For a number of reasons,
the dynamic range (in simplistic terms, the difference in volume
between the loudest moments in a piece of music and the average volume)
of music recordings, particularly in the pop music neck of the woods,
has dramatically decreased over the years - a phenomenon also referred
to as the " loudness war". That is what the blue logo further up on the page is about.
I
recently had the unique honour and privilege of speaking to one of the
world's leading lights on the subject, Mr Friedemann Tischmeyer,
President of the Pleasurize
Music Foundation (PMF), a global umbrella organization which
represents specific interests of music listeners
on the one hand, as well as the interests of music industry
participants such as musicians, composers, sound engineers, record
companies and broadcasters on the other hand. Mr Tischmeyer kindly
contributed the following explanations to my website, and I would like
to thank him very much:
Hi Ben and hi to everyone reading this,
Ben
and I had an interesting dialogue about the loss of dynamic compression
in contemporary pop music and the need to keep creating awareness of
the issues that are associated with it.
Since the technical terms themselves can seem slightly abstract and
irrelevant to you as listeners, I just wanted to add a word or two on
what the loss of dynamic range means specifically for your experience of
music. There are essentially two main concerns:
Firstly, a
lack of dynamic range, at a minimum, fatigues your hearing. The
experience of listening to music has a number of psycho-acoustic facets
to it, of which volume is one. In music with a low dynamic range,
the differences in objective volume are removed so that the music, in
terms of its sound engineering, will have to compensate for that lack of
impact by having a higher dynamic compression.

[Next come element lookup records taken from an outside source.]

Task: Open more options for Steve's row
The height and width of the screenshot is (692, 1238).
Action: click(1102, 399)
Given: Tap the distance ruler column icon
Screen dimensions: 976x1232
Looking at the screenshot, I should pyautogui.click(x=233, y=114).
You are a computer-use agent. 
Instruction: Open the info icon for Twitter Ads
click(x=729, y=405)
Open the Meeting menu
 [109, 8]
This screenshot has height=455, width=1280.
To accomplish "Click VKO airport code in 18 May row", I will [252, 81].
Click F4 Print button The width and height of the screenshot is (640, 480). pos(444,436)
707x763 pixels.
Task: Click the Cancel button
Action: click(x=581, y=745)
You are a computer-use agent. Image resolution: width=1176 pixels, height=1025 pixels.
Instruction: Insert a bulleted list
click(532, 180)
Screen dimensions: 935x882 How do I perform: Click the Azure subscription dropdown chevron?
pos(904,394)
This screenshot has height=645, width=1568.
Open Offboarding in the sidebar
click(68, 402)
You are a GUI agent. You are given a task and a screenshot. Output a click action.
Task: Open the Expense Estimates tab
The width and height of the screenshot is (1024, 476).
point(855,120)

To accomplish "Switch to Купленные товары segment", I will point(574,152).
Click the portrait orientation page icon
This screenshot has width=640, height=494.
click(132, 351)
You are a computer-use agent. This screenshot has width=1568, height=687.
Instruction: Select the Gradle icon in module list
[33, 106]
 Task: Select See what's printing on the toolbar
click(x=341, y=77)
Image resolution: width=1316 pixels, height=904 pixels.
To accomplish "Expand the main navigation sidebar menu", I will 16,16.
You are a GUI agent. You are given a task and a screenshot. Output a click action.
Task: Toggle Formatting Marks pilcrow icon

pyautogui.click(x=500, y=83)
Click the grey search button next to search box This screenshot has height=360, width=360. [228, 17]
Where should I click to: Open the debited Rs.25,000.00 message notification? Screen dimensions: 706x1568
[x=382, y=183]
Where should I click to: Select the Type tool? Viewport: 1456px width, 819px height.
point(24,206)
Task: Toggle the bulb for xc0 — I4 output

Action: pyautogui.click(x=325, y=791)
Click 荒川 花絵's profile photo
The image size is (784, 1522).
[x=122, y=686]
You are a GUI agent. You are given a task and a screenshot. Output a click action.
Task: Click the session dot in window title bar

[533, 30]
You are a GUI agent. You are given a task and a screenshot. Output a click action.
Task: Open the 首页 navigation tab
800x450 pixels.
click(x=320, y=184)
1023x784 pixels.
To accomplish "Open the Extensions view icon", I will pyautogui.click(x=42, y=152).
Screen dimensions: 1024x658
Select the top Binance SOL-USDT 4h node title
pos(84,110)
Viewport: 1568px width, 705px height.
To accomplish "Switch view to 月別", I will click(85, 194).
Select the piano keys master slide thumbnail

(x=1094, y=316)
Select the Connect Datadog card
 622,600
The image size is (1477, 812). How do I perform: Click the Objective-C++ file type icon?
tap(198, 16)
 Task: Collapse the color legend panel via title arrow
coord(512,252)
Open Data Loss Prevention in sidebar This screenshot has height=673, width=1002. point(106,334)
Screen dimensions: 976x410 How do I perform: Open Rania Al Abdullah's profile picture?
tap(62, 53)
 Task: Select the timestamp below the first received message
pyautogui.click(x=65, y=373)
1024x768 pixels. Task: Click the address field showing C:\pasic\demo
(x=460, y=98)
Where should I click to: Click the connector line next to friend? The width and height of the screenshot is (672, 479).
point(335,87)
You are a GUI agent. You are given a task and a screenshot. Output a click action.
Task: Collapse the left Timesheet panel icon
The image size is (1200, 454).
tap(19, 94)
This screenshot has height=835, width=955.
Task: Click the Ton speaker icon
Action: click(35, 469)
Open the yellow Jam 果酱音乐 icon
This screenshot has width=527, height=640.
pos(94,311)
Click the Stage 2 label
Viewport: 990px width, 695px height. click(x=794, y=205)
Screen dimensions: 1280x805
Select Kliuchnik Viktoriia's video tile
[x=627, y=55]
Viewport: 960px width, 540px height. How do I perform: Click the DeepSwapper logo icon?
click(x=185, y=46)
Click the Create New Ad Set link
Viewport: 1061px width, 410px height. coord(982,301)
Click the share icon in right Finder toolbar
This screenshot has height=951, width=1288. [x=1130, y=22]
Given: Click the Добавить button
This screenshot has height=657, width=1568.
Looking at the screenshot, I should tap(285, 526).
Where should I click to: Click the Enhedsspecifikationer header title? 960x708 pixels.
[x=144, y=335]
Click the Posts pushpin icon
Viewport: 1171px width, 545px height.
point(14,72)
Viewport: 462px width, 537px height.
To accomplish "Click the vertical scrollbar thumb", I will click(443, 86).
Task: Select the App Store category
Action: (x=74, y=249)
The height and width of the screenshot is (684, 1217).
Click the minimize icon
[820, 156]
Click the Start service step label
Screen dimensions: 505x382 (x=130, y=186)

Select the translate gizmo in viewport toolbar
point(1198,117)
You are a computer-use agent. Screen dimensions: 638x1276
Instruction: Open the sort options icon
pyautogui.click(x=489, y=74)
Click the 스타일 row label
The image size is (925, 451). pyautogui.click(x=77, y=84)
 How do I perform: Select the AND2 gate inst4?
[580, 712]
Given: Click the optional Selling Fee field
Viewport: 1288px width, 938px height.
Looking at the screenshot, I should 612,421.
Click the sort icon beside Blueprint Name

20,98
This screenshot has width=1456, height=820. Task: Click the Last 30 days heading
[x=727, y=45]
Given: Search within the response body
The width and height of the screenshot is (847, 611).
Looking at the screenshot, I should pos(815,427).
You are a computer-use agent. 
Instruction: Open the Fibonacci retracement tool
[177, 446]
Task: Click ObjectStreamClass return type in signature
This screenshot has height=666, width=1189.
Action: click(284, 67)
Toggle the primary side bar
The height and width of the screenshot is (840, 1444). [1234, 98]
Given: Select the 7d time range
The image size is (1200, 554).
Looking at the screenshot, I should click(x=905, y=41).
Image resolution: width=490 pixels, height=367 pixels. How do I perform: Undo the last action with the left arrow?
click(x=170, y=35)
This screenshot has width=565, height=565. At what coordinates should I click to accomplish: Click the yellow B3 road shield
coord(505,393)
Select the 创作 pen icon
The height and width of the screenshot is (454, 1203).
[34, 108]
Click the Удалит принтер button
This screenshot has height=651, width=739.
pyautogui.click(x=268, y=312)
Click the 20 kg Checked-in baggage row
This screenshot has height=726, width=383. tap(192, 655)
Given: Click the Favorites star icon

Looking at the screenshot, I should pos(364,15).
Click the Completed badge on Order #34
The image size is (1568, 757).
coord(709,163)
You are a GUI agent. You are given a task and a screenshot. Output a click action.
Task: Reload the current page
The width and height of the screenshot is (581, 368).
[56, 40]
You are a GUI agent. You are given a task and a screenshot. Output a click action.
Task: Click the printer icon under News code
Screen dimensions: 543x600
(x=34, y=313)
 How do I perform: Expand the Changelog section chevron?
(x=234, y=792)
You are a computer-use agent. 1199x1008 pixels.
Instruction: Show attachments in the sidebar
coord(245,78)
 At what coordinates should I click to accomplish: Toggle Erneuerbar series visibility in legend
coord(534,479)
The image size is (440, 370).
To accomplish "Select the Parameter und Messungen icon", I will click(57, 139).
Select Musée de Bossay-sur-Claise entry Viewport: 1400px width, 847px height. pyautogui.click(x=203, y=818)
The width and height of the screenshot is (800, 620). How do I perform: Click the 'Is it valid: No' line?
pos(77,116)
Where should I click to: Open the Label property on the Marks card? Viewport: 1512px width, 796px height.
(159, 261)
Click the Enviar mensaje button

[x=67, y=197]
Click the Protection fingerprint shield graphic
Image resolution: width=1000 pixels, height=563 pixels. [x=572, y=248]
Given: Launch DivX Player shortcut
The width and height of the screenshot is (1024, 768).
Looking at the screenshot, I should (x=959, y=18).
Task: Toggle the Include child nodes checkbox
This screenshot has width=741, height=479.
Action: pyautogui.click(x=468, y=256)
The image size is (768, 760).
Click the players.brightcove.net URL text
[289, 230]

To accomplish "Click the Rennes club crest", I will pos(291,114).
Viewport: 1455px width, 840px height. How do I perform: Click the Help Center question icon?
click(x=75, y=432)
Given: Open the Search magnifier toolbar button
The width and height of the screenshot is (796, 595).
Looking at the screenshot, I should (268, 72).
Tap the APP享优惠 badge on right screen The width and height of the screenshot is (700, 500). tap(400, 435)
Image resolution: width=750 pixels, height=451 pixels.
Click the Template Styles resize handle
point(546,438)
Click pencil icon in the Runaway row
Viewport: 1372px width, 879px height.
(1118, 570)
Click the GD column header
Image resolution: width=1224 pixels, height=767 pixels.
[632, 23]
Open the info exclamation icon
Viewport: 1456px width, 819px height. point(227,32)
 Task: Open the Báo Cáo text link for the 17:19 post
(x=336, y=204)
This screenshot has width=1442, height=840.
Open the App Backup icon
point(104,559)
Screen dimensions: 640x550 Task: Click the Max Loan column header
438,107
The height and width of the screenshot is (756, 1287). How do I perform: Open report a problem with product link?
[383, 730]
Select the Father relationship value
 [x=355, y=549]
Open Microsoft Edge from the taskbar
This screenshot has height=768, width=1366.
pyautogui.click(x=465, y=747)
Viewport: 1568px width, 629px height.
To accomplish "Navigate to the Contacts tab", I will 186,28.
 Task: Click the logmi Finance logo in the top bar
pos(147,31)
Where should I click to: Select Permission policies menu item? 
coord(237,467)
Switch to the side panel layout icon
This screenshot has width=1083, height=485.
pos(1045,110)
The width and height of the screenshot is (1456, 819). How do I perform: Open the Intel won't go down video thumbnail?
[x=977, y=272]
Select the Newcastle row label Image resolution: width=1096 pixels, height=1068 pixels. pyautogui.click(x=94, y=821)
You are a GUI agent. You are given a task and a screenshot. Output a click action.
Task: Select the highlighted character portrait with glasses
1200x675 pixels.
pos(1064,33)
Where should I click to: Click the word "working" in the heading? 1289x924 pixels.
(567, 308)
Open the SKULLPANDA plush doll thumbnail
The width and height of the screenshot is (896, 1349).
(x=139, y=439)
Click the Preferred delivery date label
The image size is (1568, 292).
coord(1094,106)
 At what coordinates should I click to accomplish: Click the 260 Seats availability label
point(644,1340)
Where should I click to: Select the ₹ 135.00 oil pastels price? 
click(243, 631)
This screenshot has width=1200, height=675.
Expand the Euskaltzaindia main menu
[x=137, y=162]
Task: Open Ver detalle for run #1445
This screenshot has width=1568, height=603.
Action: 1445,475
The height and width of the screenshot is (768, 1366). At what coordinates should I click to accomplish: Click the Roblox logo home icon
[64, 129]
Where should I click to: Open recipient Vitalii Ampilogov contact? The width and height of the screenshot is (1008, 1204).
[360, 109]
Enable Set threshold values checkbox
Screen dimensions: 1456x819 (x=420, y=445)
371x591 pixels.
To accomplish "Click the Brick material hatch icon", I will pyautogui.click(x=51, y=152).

To give you an example, in highly compressed music, there is no such
thing as a crescendo since objectively, all sound hits you at exactly
the same volume. If there was a natural ebb and flow in the music, it's
gone.
As a result, the ears (technically, the hair cells in the Cochlea, inside your inner ear) are left without periods of micro-relaxation because they are constantly under fire.
It follows that the cumulative stress on the hearing is much higher.
You can compare it to holding a hot air dryer directly in your face,
which is bound to become increasingly uncomfortable the longer you do
it. One upshot of this is
simply a form of listener fatigue - when you get a sudden sense of
wanting to switch off the music and give your ears a rest.
Problematically, the effects of the lack of recreation go beyond mere fatigue.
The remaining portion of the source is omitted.